[EXERCISE SET]
- A) In the excerpt on Hoxha's talks with Stalin, what did Stalin say peasants fear about communists at first?
- B) Please extend the excerpt on Hoxha's talks with Stalin, picking up after its final line.

[SELECTED TEXT]
-- BEGIN --

Hoxha : "With Stalin", Ibid, p.116-117.

 Stalin also demonstrated to the Albanian people how well he understood their situation. For example in Albania, the majority of people were peasants:

"Cmde Stalin asked us in detail about the situation of the middle and poor peasants in our country. Hoxha told Cmde Stalin, about the policy of the CPA, and the great all-round work it had done.. in order to find support among the peasantry and win it over to its side.. Hoxha said "We acted in that way, proceeding not only from the Marxist-Leninist principle that the peasantry is the closest and most natural ally of the proletariat in the revolution, but also from that fact that the peasantry in Albania constitutes the overwhelming majority of the population and through the centuries had been characterized by great patriotic and revolutionary traditions.. Cmde Stalin replied :
"In general the peasants are afraid of communism at first because they imagine that the communists will take the land and everything they have. The enemies talk a great deal to the peasants in this direction with the aim of detaching them from that alliance with the working class and turning them away form the policy of the party and the road of socialism. Therefore the careful and far sighted work of the CP is very important, as you also said, to ensure that the peasantry links itself indissolubly with the party and the working class.".. "Stalin advised: "You must set up the Machine and Tractor Stations and strengthen them, so that they work the land well, both for the state and the cooperatives and for the individual peasants. The tractor drivers must always be in the service of the peasantry, must know all about agriculture the crops, and the soils, and must apply all this knowledge in practice to ensure that production increases without fail."
"With Stalin", Ibid, p.59-62;75-76.

-- END --

[RECORDS]
-- BEGIN --

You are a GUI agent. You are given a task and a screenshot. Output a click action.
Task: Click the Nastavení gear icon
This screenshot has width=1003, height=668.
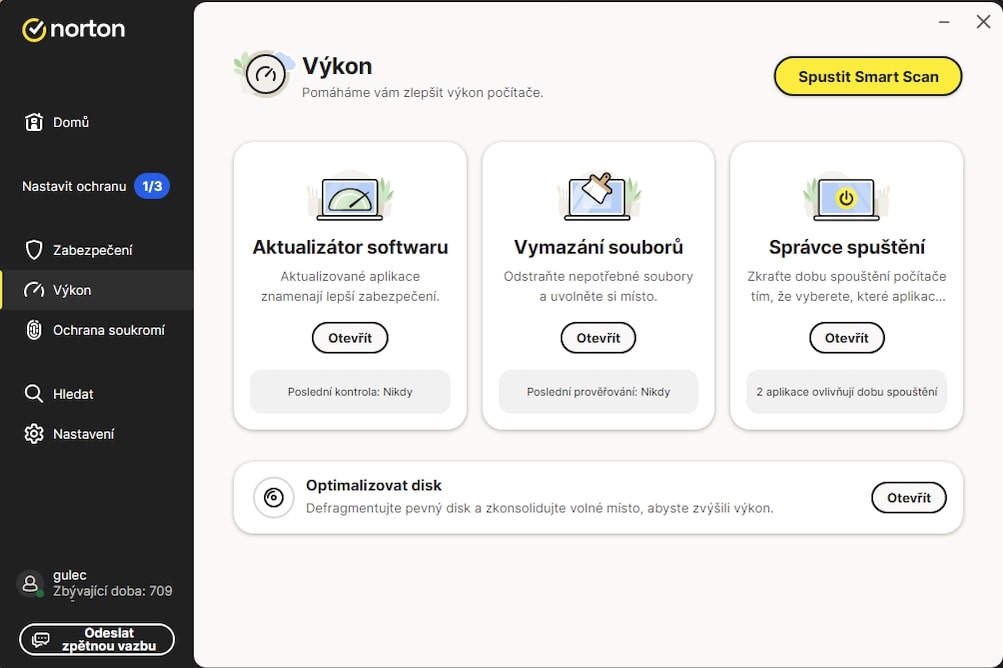(x=34, y=434)
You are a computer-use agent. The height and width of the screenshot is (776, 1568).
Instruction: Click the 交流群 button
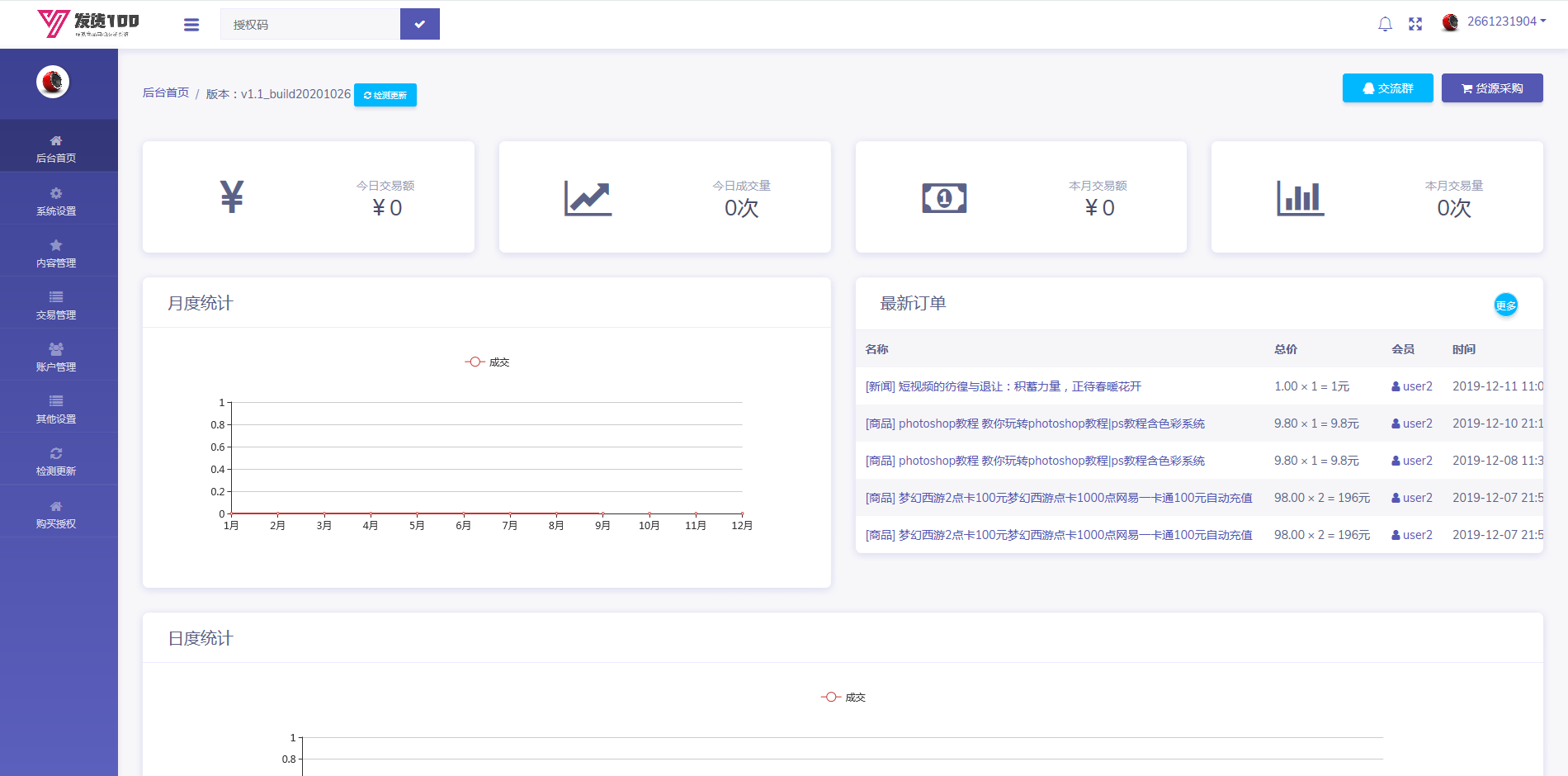pyautogui.click(x=1387, y=88)
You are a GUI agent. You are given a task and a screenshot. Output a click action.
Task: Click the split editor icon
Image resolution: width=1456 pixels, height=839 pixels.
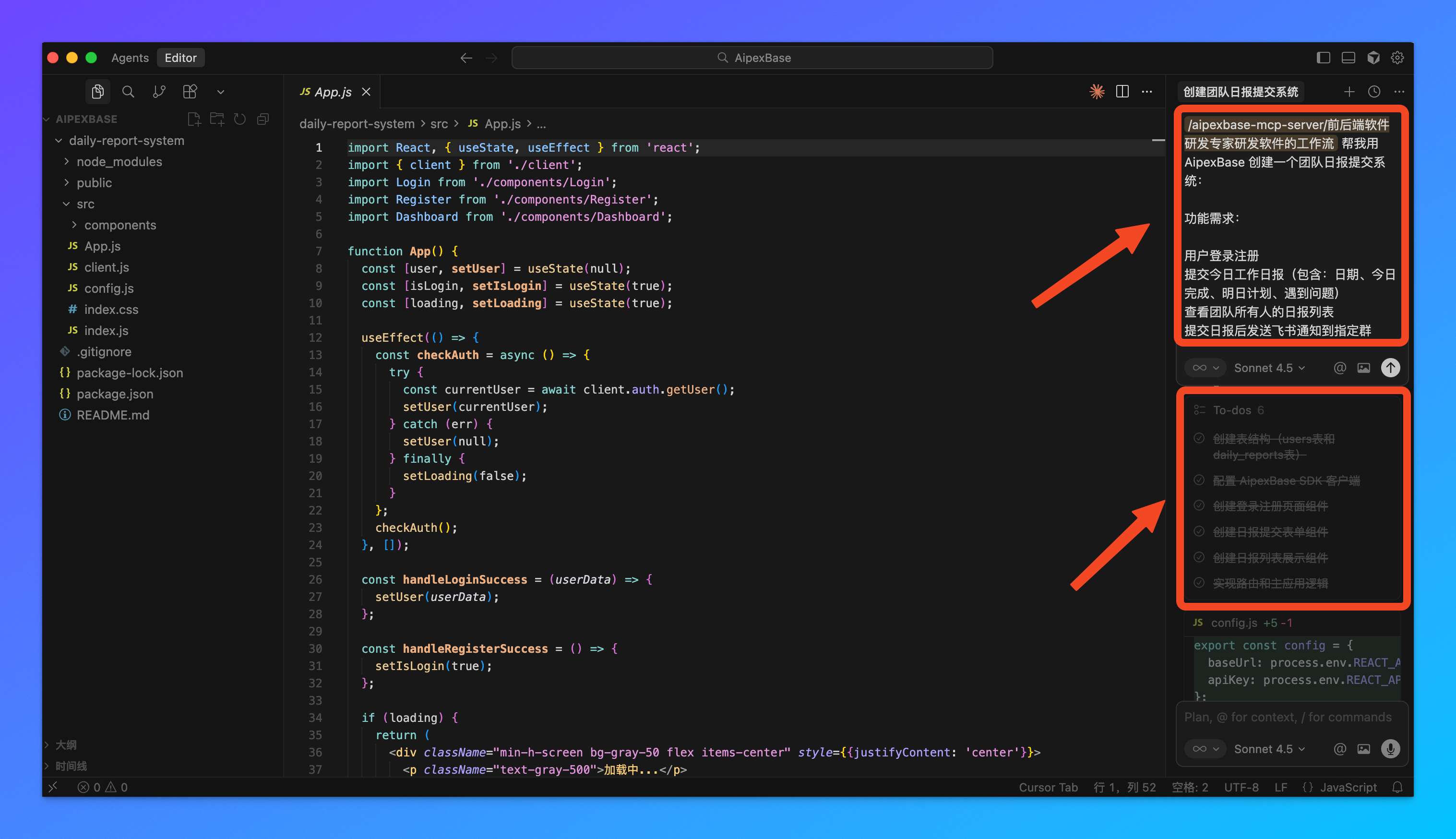1122,92
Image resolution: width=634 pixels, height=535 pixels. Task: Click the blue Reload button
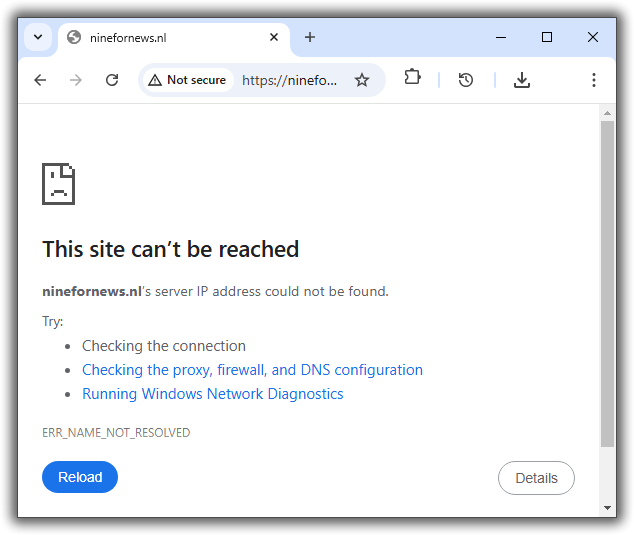[x=80, y=477]
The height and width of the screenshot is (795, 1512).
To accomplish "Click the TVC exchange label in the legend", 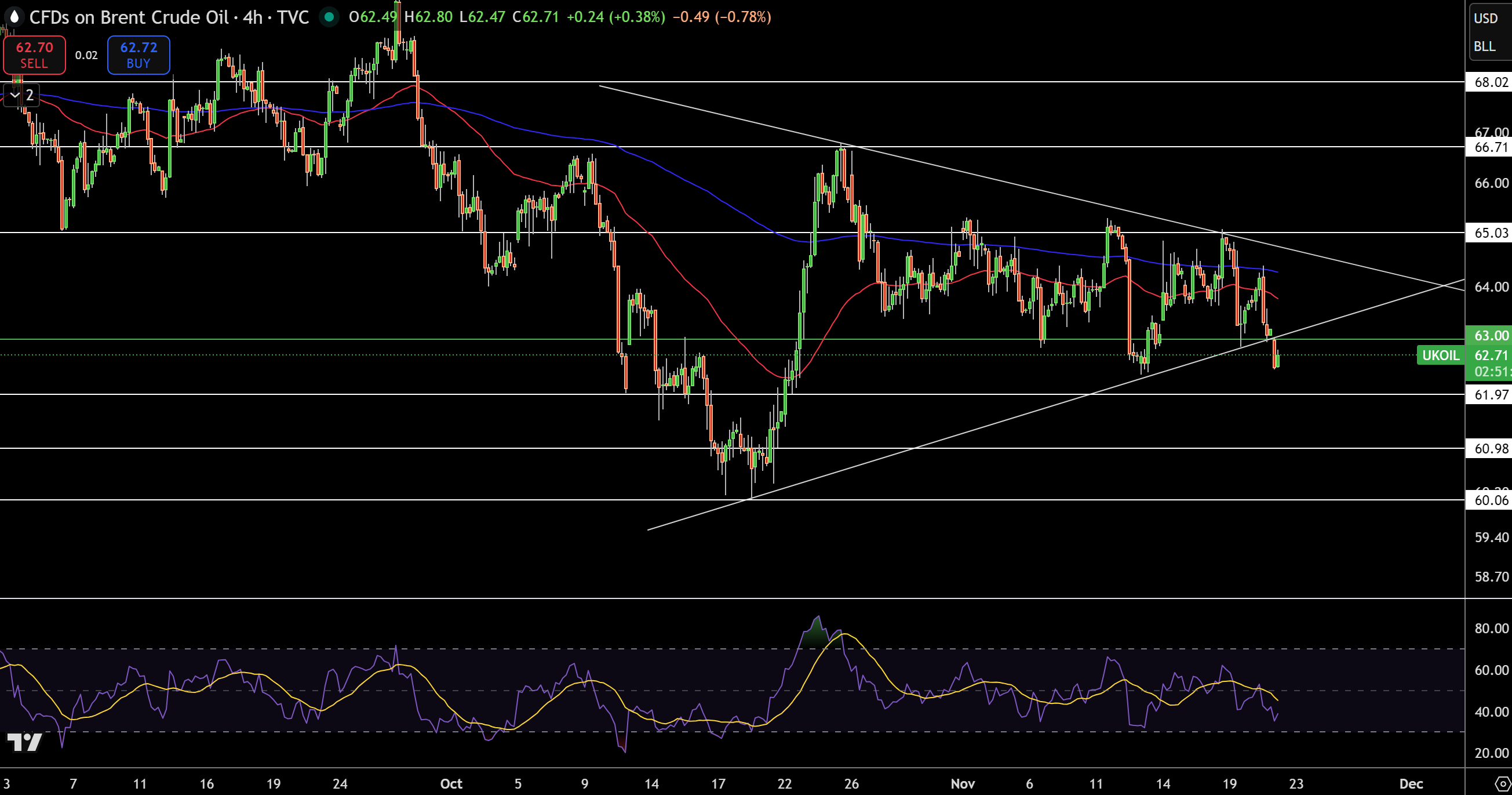I will [294, 17].
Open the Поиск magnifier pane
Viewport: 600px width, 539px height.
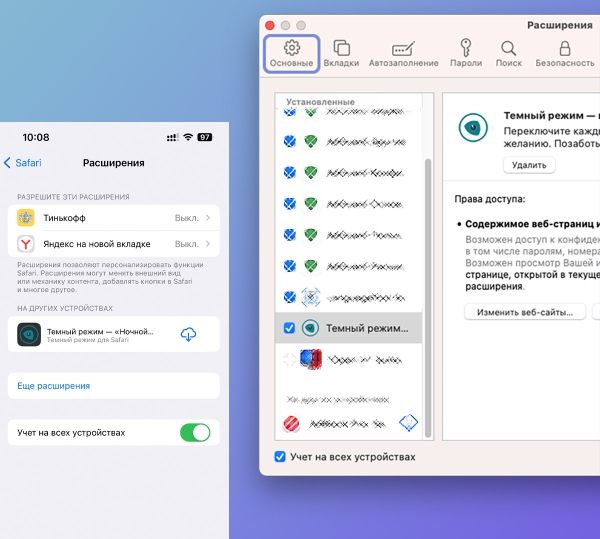point(508,53)

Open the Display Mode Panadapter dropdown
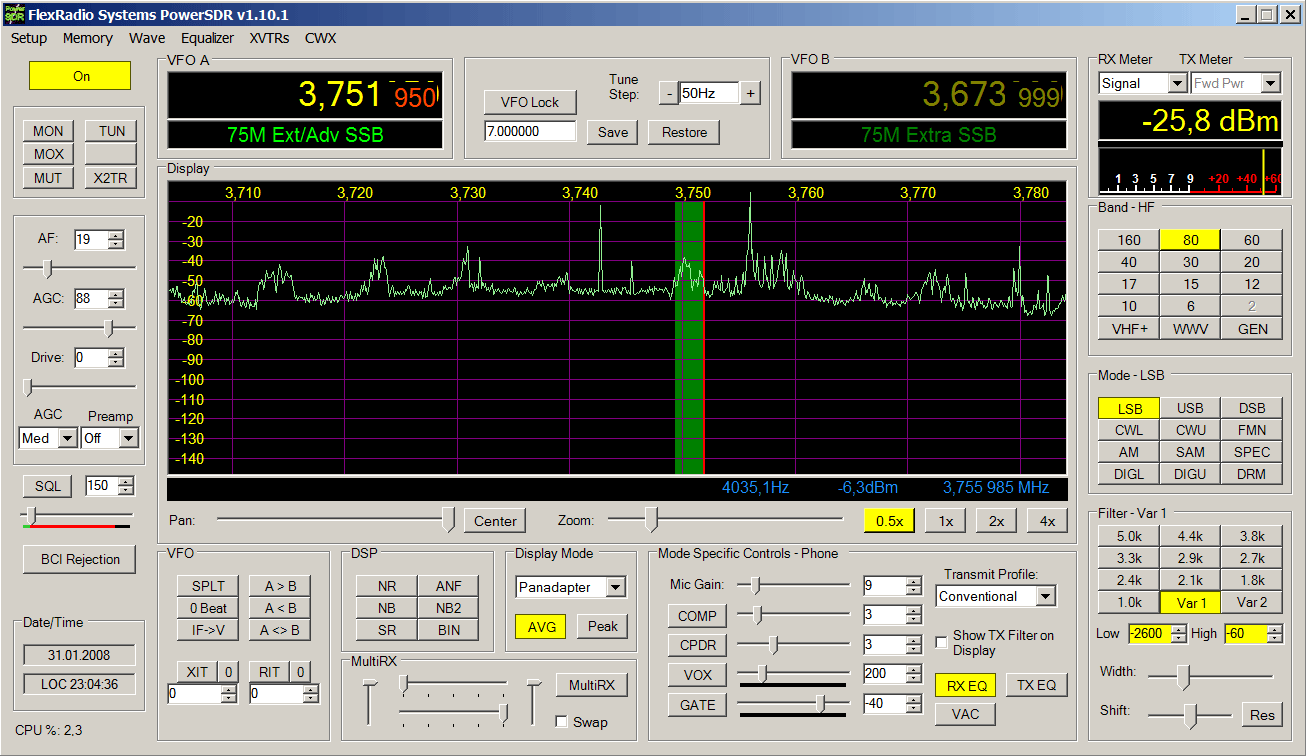(615, 588)
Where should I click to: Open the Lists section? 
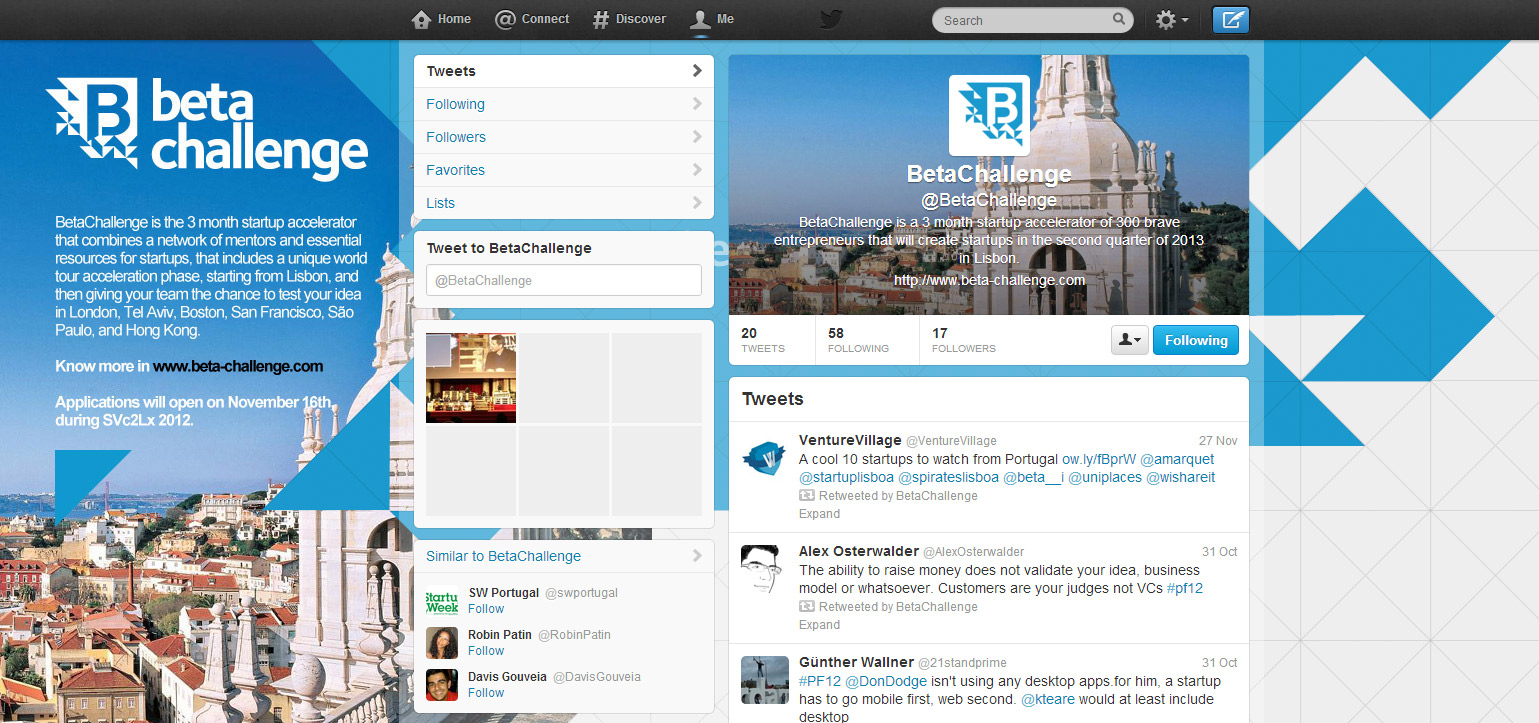(440, 203)
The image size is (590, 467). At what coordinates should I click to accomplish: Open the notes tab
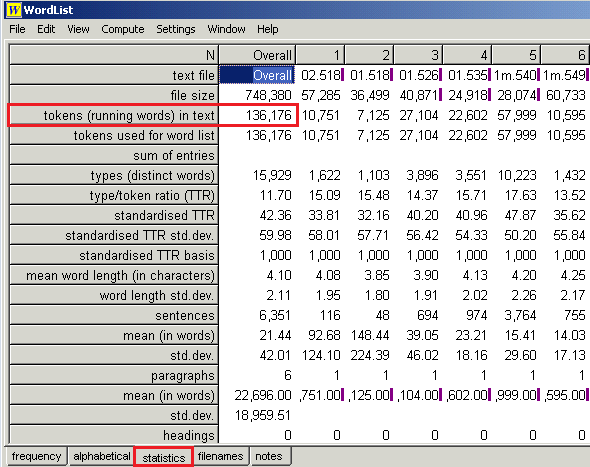coord(269,456)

-- END --

[ANSWERS TO EACH TASK]
- A) They fear the communists will take the land and everything they have.

- B)
Even the name of Albania's communist party was suggested by Stalin:

Cmde Stalin gave us some valuable comradely advice about our work in future.. He expressed the opinion that since the biggest percentage of its members were peasants, our CP should call itself "The Party Of Labour of Albania".
"With Stalin, Ibid, p.62.

Also let it be noted that Stalin gave practical aid to the Albanians.This consisted of everything from maize and cotton seeds(p.153), rails (p.103), army materials (p.103); and most importantly to specialists and educational help to build up industry and self-realince of the people.

"We shall help you with specialists in order to speed up the process of development of the Albanian economy and culture. As for oil think we'll send you Azerbajani specialists, because they are masters of their profession. For its part, Albania should send the sons and daughters of workers and peasants to the Soviet Union to learn and develop so that they can help the advancement of their Homeland".. We shall assist both with literature and with specialists in order to help increase the number of higher institutes which are the basis for the creation of the university"
 

The conversations Stalin had with Hoxha are indeed very interesting. Not only do they disprove the claim that Stalin was responsible for Greek defeat, but also that his advice was sage.

     In 1947, at his Second meeting with Stalin Hoxha was blunt :
"We think that the leadership of the KKE made grave mistakes.. among others that the Greek Democratic Party (GDA) stood aloof from the people.. made great mistakes in regard to the expansion of the party in the countryside and the town during the war.. and during the war against internal reaction and Anglo-American intervention."
"With Stalin", Ibid, P.109-110.

 Hoxhas also noted to Stalin how many of the mistakes made by the Greeks were the same sort of ideas made by revisionists  that the Albanians had to fight in their own party.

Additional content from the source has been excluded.